INPUT DATA =>
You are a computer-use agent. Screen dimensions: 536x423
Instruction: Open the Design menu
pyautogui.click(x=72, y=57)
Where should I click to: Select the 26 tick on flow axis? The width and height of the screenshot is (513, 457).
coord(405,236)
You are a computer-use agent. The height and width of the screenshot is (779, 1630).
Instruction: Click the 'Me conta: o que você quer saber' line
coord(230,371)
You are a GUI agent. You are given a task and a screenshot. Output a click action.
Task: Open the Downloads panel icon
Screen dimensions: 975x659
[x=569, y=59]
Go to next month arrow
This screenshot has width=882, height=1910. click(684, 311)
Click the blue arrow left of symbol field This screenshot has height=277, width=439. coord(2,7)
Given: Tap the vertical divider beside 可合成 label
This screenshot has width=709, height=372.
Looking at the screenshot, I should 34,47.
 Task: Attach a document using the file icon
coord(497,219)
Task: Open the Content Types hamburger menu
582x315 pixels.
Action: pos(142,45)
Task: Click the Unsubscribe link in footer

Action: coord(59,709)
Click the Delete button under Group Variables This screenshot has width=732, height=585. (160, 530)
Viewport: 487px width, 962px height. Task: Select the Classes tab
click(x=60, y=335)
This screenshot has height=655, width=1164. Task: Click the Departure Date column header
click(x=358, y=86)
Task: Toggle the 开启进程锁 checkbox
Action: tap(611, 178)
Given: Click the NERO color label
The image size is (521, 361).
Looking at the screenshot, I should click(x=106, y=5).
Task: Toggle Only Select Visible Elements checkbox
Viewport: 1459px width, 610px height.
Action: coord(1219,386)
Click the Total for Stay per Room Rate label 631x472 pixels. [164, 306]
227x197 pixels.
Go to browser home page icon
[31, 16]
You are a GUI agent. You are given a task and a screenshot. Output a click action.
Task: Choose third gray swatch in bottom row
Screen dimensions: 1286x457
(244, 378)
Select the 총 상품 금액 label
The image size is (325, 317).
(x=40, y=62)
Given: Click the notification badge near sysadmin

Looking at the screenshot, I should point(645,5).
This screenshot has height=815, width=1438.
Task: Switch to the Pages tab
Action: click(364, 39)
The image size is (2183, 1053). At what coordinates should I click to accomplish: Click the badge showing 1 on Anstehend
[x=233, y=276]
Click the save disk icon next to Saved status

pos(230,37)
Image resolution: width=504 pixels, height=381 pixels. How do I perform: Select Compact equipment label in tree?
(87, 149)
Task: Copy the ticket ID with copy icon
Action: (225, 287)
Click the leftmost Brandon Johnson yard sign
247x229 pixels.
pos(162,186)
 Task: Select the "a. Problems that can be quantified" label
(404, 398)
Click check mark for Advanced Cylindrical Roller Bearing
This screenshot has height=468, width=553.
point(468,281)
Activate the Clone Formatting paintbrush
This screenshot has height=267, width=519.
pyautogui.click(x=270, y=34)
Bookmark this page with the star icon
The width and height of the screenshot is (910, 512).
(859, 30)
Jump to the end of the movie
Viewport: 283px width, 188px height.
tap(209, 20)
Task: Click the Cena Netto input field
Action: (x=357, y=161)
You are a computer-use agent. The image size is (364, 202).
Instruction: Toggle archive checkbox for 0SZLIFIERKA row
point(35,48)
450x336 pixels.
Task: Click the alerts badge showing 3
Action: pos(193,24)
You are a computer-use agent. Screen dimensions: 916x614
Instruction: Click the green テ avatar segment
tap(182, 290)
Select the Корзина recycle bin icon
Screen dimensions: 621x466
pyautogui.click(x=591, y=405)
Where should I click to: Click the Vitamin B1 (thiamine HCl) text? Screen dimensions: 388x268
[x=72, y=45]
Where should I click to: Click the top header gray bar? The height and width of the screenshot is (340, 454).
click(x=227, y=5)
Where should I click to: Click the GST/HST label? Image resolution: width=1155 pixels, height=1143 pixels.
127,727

TASK OBJECTIVE => Rewrite the records above with every "Instruction" changed to "Goal", leaving everything else the same.

FINISHED EXERCISE =>
You are a computer-use agent. Screen dimensions: 536x423
Goal: Open the Design menu
pyautogui.click(x=72, y=57)
Where should I click to: Select the 26 tick on flow axis? The width and height of the screenshot is (513, 457).
coord(405,236)
You are a computer-use agent. The height and width of the screenshot is (779, 1630).
Goal: Click the 'Me conta: o que você quer saber' line
coord(230,371)
You are a GUI agent. You are given a task and a screenshot. Output a click action.
Task: Open the Downloads panel icon
Screen dimensions: 975x659
[x=569, y=59]
Go to next month arrow
This screenshot has width=882, height=1910. click(684, 311)
Click the blue arrow left of symbol field This screenshot has height=277, width=439. coord(2,7)
Given: Tap the vertical divider beside 可合成 label
This screenshot has width=709, height=372.
Looking at the screenshot, I should 34,47.
 Task: Attach a document using the file icon
coord(497,219)
Task: Open the Content Types hamburger menu
582x315 pixels.
Action: pos(142,45)
Task: Click the Unsubscribe link in footer

Action: coord(59,709)
Click the Delete button under Group Variables This screenshot has width=732, height=585. (160, 530)
Viewport: 487px width, 962px height. Task: Select the Classes tab
click(x=60, y=335)
This screenshot has height=655, width=1164. Task: Click the Departure Date column header
click(x=358, y=86)
Task: Toggle the 开启进程锁 checkbox
Action: tap(611, 178)
Given: Click the NERO color label
The image size is (521, 361).
Looking at the screenshot, I should click(x=106, y=5).
Task: Toggle Only Select Visible Elements checkbox
Viewport: 1459px width, 610px height.
Action: coord(1219,386)
Click the Total for Stay per Room Rate label 631x472 pixels. [164, 306]
227x197 pixels.
Go to browser home page icon
[31, 16]
You are a GUI agent. You are given a task and a screenshot. Output a click action.
Task: Choose third gray swatch in bottom row
Screen dimensions: 1286x457
(244, 378)
Select the 총 상품 금액 label
The image size is (325, 317).
(x=40, y=62)
Given: Click the notification badge near sysadmin

Looking at the screenshot, I should point(645,5).
This screenshot has height=815, width=1438.
Task: Switch to the Pages tab
Action: click(364, 39)
The image size is (2183, 1053). At what coordinates should I click to accomplish: Click the badge showing 1 on Anstehend
[x=233, y=276]
Click the save disk icon next to Saved status

pos(230,37)
Image resolution: width=504 pixels, height=381 pixels. How do I perform: Select Compact equipment label in tree?
(87, 149)
Task: Copy the ticket ID with copy icon
Action: (225, 287)
Click the leftmost Brandon Johnson yard sign
247x229 pixels.
pos(162,186)
 Task: Select the "a. Problems that can be quantified" label
(404, 398)
Click check mark for Advanced Cylindrical Roller Bearing
This screenshot has height=468, width=553.
point(468,281)
Activate the Clone Formatting paintbrush
This screenshot has height=267, width=519.
pyautogui.click(x=270, y=34)
Bookmark this page with the star icon
The width and height of the screenshot is (910, 512).
(859, 30)
Jump to the end of the movie
Viewport: 283px width, 188px height.
tap(209, 20)
Task: Click the Cena Netto input field
Action: (x=357, y=161)
You are a computer-use agent. The image size is (364, 202).
Goal: Toggle archive checkbox for 0SZLIFIERKA row
point(35,48)
450x336 pixels.
Task: Click the alerts badge showing 3
Action: pos(193,24)
You are a computer-use agent. Screen dimensions: 916x614
Goal: Click the green テ avatar segment
tap(182, 290)
Select the Корзина recycle bin icon
Screen dimensions: 621x466
pyautogui.click(x=591, y=405)
Where should I click to: Click the Vitamin B1 (thiamine HCl) text? Screen dimensions: 388x268
[x=72, y=45]
Where should I click to: Click the top header gray bar? The height and width of the screenshot is (340, 454).
click(x=227, y=5)
Where should I click to: Click the GST/HST label? Image resolution: width=1155 pixels, height=1143 pixels.
127,727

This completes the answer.